## YOUR GOAL
Leaving out all pictures, write out word for word the lines from the one containing "This screenshot has width=1440, height=436." to the end of the data below.

[[ DATA FOR THIS TASK, beginning ]]

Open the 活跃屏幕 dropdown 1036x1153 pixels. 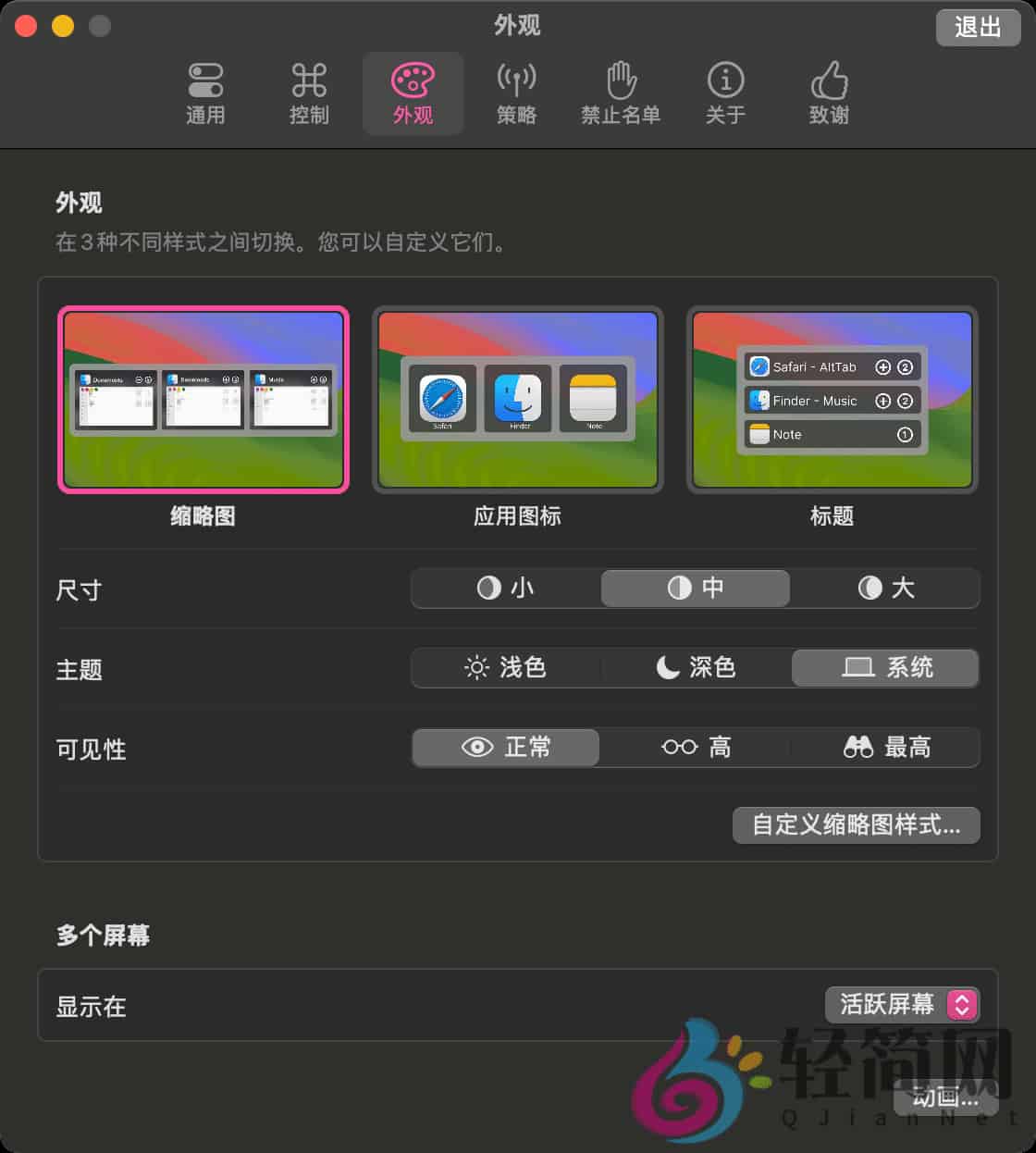click(902, 1005)
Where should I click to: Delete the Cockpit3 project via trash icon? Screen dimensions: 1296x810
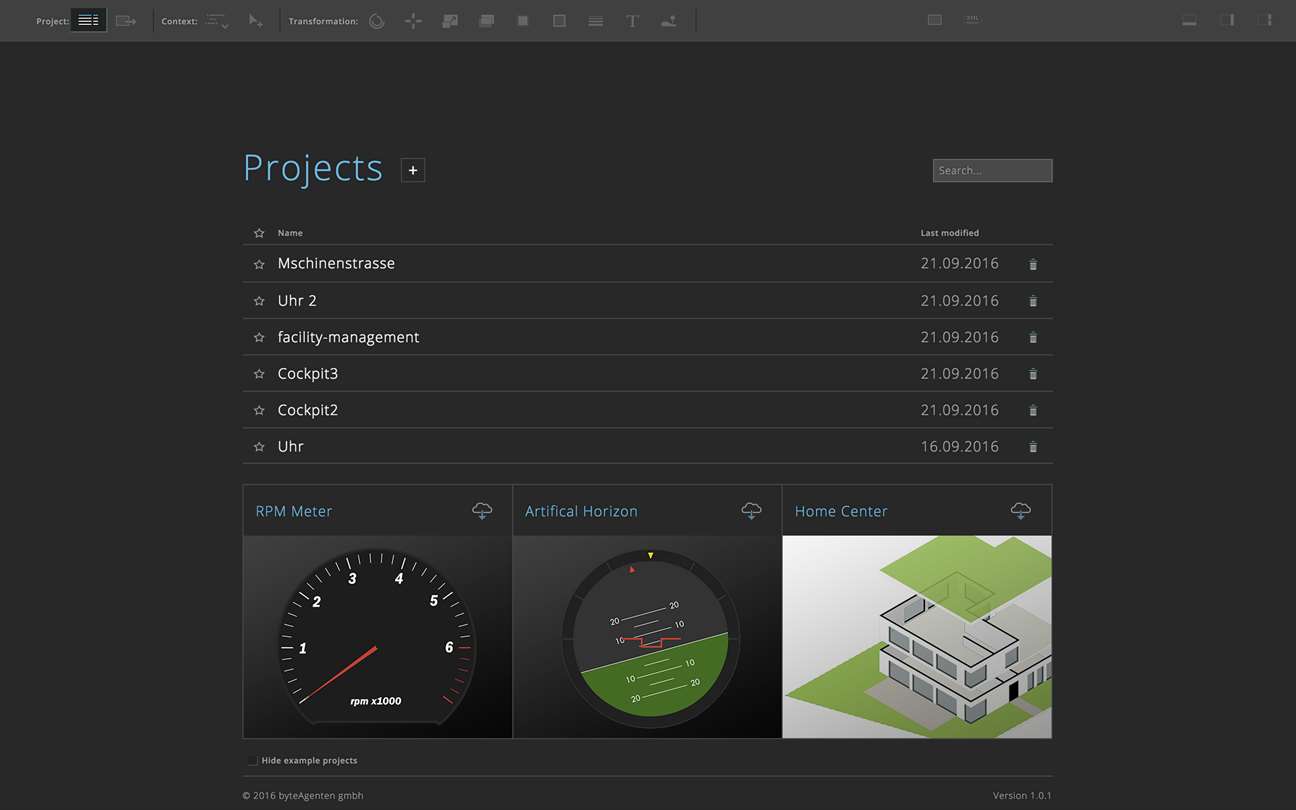(1033, 374)
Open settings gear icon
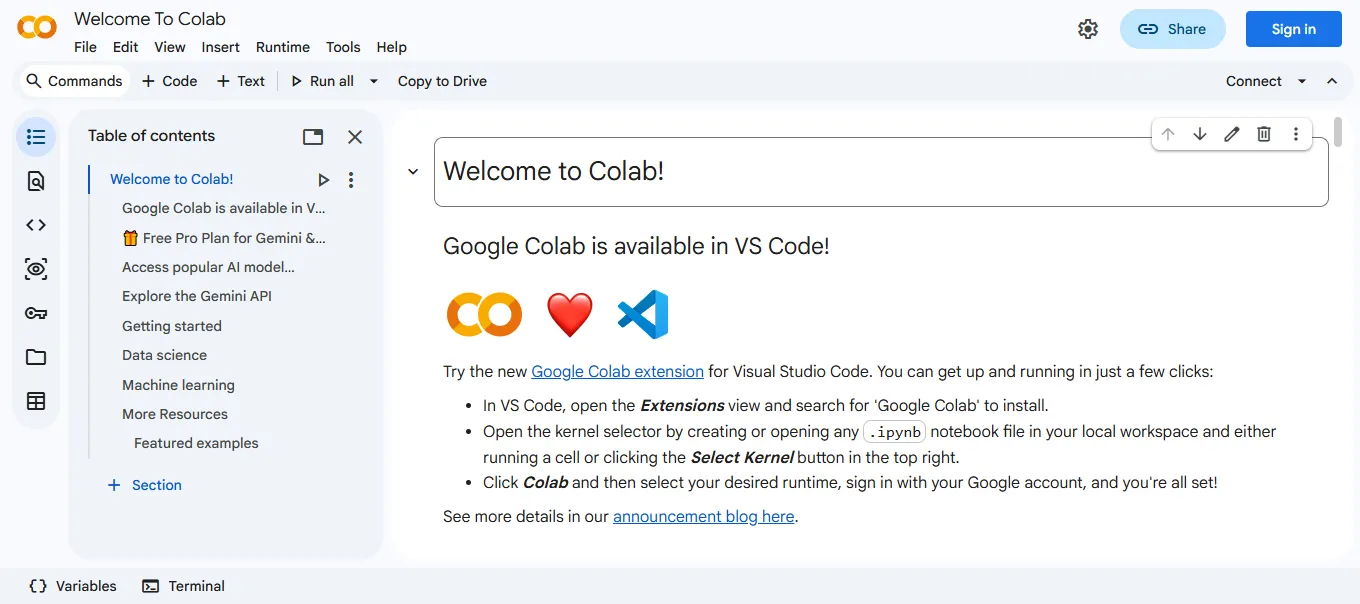Viewport: 1360px width, 604px height. point(1088,29)
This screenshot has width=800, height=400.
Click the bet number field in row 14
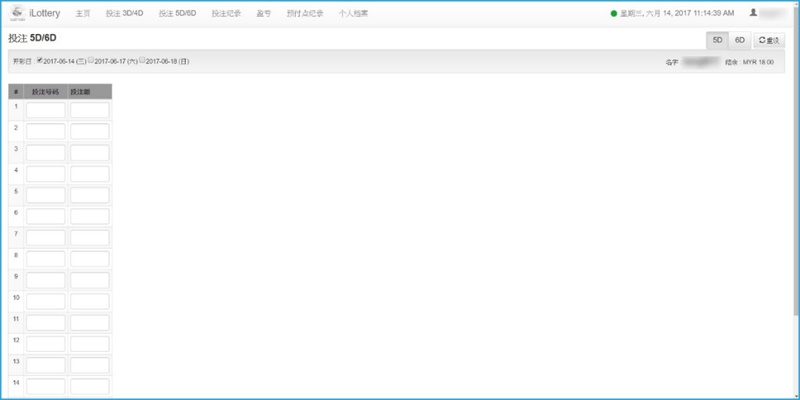click(46, 386)
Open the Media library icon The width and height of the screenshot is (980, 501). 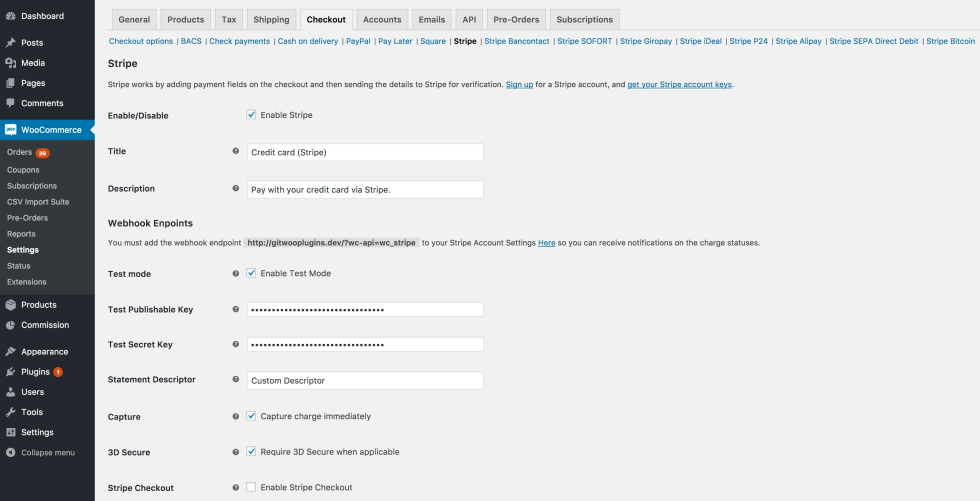coord(10,63)
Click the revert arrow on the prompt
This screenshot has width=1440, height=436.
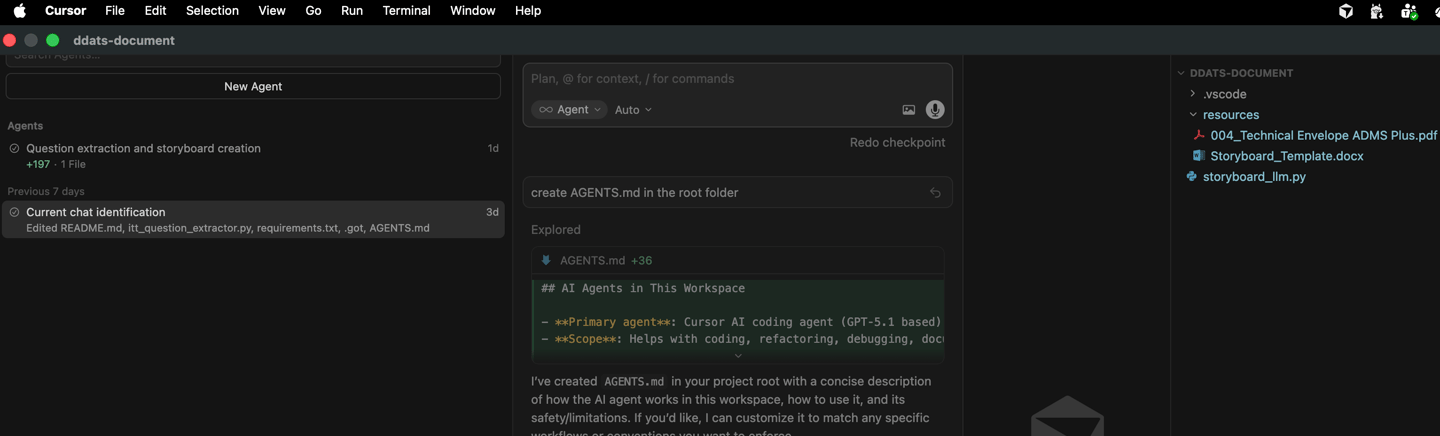coord(935,193)
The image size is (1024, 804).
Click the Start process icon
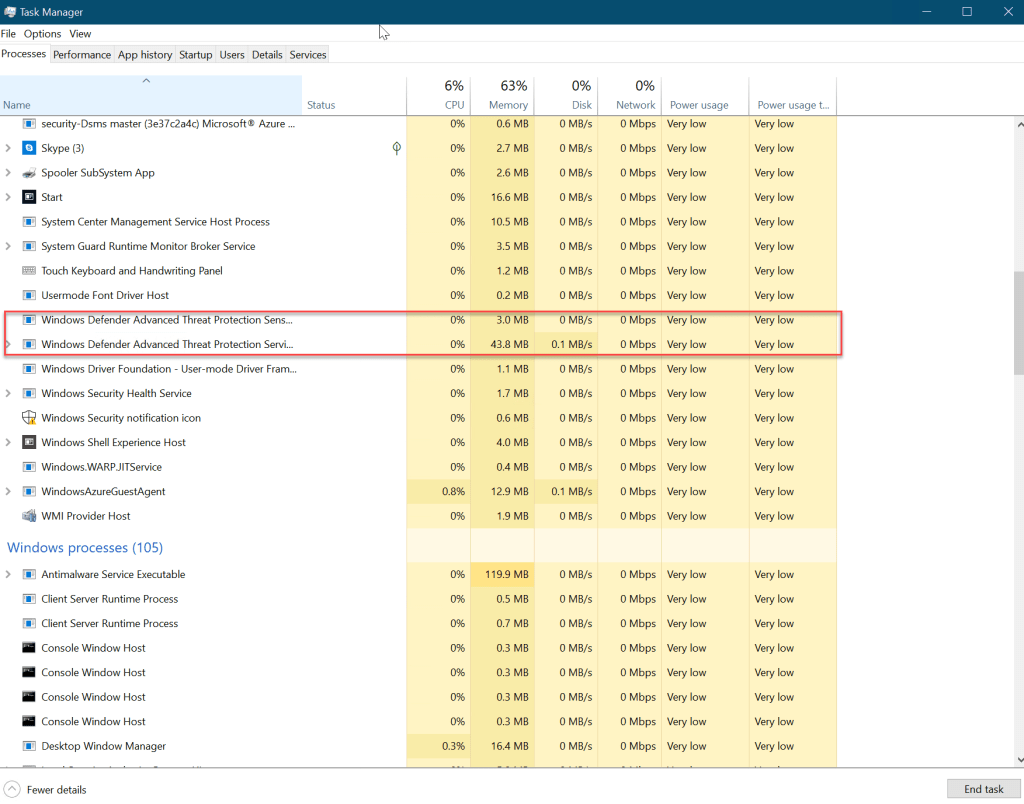(29, 197)
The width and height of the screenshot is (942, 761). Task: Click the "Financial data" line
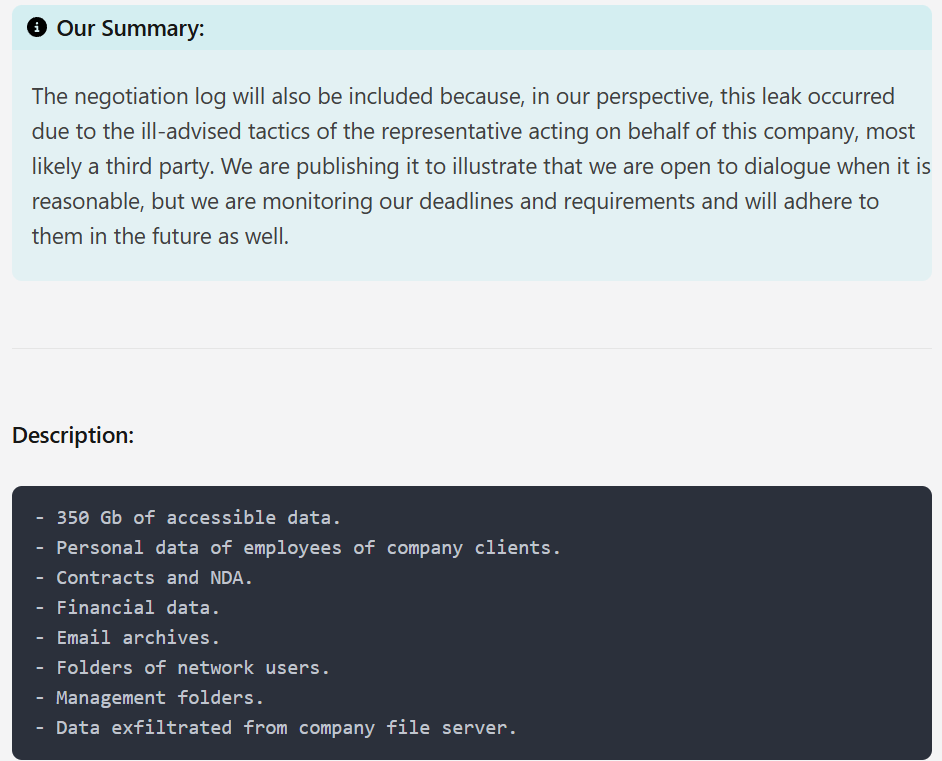pos(137,608)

[[ DATA FOR THIS TASK, end ]]

## WRITTEN SOLUTION
This screenshot has width=1440, height=436.
coord(935,193)
The image size is (1024, 804).
Click the Start process icon
(29, 197)
The width and height of the screenshot is (942, 761). Task: Click the "Financial data" line
pos(137,608)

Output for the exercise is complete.